Thoughts on 3 Wishes
3 Wishes is, I think, the least complex game we own. Those really are all the rules, and the simplicity makes it a fantastic game for younger gamers. The gameplay is fast-paced, making it a good family game, and one that has some level of strategy. There is a level of mathematics behind the game that makes it interesting from an analysis perspective, and one I am sure gamers like myself would happily produce a series of spreadsheets to explore, but it doesn’t affect the game all that much.
On Board Game Geek, 3 Wishes is the only game I have ever come across with a complexity of 1/5. It has only been rated in complexity by 14 people, so it probably isn’t the most accurate representation; however, that doesn’t change the fact that 3 Wishes is a light game. It is an incredibly light game.
The lightness of 3 Wishes is probably the biggest downsides of the game. It is okay as a filler game; however, it is almost certainly not substantial enough to be a main event. Usually, you can imagine saying to someone “Oh yes, come round and I’ll introduce you to ‘game x’, where that could be anything from Twilight Imperium to Fluxx, but it is almost certainly the case that no one has ever said that about 3 Wishes. It just doesn’t have enough to it.
The way I see it – where 3 Wishes excels is not really as a game, but rather as a competitive puzzle. It is, at its heart, similar to famous brain teasers like Einstein’s Riddle or the Prisoner’s Dilemma, if not less time-consuming. It is about finding the right combination using logical deduction. This won’t limit its playability with younger audiences; however, it may lead older players to wonder why they aren’t spending their time with something meatier.

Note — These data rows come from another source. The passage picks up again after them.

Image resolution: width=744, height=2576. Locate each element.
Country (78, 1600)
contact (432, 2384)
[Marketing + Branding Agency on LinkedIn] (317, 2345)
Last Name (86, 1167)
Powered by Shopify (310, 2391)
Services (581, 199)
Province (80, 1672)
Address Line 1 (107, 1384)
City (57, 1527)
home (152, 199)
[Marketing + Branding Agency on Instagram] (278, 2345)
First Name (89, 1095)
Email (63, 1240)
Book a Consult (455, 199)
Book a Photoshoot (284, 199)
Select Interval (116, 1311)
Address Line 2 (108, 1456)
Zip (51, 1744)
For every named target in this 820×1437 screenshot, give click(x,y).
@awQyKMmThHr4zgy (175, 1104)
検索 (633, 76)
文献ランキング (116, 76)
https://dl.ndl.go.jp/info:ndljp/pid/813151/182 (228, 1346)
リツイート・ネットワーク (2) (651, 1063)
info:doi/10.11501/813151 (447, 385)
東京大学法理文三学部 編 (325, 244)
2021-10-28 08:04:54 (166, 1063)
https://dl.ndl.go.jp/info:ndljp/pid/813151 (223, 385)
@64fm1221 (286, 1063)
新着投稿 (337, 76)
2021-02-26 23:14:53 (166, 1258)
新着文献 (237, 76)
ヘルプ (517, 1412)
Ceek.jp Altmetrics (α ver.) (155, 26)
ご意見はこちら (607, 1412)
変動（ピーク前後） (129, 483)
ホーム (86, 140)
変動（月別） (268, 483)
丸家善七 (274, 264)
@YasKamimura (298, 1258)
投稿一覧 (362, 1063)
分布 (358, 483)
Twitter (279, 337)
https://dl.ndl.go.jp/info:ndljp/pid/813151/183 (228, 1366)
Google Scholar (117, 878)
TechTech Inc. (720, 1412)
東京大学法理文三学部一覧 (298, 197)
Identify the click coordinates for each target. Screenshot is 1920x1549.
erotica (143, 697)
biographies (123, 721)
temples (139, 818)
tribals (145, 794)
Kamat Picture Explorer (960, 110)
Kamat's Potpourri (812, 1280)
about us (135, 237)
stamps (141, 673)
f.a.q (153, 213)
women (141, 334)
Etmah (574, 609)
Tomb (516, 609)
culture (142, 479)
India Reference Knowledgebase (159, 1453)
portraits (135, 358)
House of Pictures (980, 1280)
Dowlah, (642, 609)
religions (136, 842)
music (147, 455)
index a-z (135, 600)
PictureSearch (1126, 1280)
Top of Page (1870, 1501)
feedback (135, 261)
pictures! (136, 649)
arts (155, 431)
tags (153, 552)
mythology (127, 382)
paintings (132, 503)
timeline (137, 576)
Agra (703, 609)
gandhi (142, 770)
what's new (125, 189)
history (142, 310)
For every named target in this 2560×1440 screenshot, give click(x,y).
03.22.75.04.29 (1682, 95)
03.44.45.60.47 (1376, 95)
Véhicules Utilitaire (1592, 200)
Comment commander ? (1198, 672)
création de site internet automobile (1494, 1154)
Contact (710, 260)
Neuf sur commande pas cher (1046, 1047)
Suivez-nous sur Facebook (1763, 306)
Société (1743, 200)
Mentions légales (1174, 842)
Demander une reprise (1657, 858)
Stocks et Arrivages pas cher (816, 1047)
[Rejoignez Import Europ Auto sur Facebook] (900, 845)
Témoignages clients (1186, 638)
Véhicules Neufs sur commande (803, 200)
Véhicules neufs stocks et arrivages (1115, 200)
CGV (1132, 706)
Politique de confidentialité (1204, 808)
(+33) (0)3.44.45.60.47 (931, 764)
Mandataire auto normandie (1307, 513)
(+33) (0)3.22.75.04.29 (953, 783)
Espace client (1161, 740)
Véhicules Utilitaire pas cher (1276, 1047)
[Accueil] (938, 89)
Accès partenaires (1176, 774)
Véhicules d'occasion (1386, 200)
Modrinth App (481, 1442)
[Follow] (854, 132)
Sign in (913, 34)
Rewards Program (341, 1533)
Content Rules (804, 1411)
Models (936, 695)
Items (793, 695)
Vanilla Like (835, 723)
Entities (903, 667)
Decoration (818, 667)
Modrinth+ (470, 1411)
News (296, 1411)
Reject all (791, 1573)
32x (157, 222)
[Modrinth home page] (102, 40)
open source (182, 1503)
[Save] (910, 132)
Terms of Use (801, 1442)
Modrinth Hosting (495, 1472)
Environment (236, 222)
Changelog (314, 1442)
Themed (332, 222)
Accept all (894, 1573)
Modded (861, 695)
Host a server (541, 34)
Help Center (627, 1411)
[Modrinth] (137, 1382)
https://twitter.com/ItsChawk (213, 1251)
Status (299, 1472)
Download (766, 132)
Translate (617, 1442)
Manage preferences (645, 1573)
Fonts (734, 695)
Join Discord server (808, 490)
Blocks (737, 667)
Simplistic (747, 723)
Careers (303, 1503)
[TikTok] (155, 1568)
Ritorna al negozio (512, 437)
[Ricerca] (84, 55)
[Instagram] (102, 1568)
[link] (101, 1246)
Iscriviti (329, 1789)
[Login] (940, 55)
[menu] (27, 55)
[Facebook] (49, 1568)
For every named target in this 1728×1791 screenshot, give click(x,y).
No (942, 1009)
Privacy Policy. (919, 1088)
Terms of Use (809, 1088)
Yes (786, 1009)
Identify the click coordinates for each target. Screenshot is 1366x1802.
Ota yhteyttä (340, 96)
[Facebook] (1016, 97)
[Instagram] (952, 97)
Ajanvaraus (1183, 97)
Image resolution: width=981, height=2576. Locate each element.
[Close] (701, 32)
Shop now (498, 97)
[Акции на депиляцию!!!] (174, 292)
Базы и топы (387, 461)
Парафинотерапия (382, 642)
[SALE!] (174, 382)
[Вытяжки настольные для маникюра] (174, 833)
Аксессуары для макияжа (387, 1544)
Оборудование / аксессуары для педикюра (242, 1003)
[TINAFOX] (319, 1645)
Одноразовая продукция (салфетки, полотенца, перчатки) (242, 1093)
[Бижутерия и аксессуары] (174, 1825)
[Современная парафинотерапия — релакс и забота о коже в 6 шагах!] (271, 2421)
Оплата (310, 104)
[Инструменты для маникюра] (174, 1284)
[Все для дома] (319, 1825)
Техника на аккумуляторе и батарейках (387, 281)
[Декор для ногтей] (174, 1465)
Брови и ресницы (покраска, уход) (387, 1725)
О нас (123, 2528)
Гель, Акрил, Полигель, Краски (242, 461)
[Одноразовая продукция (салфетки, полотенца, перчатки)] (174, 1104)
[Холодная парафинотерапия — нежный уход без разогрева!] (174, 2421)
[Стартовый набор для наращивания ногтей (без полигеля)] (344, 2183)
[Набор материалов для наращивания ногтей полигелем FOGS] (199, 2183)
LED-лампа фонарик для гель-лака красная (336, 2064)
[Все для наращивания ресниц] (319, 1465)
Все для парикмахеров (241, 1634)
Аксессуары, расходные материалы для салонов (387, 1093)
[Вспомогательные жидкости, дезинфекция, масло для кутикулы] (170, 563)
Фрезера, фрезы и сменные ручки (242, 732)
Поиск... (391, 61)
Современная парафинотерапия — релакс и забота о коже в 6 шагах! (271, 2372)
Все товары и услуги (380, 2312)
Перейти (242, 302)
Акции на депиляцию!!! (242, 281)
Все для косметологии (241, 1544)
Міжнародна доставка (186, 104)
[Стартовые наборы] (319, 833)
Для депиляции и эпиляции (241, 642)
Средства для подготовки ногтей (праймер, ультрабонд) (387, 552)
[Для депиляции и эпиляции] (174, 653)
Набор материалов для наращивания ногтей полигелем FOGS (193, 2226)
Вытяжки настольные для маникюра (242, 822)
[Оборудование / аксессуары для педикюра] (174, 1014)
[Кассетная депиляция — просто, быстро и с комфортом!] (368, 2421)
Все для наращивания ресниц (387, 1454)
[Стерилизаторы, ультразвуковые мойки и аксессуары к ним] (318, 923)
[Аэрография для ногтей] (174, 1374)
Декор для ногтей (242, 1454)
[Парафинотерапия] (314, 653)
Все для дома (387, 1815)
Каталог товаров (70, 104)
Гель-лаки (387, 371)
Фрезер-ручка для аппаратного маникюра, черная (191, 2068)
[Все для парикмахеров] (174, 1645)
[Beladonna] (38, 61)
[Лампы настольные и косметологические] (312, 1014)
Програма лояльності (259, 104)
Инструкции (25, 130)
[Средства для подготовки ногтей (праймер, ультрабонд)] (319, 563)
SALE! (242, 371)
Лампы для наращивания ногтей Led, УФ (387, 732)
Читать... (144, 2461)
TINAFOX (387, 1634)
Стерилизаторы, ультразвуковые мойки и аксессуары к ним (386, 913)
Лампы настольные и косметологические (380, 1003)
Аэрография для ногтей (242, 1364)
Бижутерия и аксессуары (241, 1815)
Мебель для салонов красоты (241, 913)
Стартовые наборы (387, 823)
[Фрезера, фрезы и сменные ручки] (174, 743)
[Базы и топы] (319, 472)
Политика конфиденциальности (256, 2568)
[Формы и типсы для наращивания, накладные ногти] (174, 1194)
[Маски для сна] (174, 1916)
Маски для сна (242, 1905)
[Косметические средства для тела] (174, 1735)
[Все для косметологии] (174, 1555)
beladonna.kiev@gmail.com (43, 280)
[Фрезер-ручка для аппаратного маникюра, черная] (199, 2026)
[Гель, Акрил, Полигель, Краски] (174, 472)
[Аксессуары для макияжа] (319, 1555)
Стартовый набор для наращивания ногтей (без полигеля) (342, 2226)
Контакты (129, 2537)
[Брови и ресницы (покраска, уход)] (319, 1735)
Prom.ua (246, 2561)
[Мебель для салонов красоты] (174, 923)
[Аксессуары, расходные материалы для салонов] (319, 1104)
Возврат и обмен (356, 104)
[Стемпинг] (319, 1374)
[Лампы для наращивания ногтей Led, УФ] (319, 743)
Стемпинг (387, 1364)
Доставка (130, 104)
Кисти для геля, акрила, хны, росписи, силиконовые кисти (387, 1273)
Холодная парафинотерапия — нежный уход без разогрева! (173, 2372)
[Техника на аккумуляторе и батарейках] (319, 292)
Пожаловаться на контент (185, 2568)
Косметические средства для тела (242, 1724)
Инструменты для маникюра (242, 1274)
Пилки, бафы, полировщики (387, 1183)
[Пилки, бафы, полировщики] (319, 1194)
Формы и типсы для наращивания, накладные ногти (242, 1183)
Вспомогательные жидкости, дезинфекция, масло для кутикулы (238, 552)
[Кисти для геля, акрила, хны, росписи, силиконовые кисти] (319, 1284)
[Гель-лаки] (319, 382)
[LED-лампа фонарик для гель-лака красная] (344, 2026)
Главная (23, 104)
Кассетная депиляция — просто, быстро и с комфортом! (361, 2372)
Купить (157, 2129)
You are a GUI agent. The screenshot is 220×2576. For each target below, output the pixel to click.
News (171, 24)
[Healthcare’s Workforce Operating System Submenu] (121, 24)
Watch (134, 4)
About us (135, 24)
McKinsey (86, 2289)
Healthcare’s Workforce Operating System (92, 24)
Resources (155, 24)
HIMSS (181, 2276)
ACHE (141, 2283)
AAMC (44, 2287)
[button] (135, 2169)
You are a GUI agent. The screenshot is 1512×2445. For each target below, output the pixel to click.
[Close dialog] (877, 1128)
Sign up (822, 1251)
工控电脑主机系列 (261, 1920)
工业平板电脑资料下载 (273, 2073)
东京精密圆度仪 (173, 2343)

To really connect with 3 Wishes you have to really be one of two audiences. Either you need to take it all at face value, see it as a warm-up game, something lighter than Love Letter, that can get the logical juices flowing. Alternatively, you need to approach it like a logic puzzle. Turn it into a challenge to push your deduction skills. Make of it more than it actually is.
Absolutely certainly, I can say that 3 Wishes is a strong foundation; however, a bit more refinement could easily push it beyond that. It could push it into the realms of challenge and competition, not only for younger players, but also for older as well.
In other words, where this game is a positive one for more casual or younger gamers, it is also ripe for some house rules to increase the challenge for more serious gamers to enjoy.
Conclusion for 3 Wishes (TL;DR)
So, what is the conclusion for 3 Wishes? Is it a game I would recommend? Well, I think that comes down to what it is you want from a game. If you want something light to play with a younger audience and that you can use to help teach them logical deduction then yes, this is a good game for you.
If, however, you would rather something more meaty for you to sink your teeth into, and prefer more of a challenge, then this probably isn’t something to invest in.
Of course, it’s only £5.99, so if you want to gamble then maybe it is worth the punt. That’s up to you.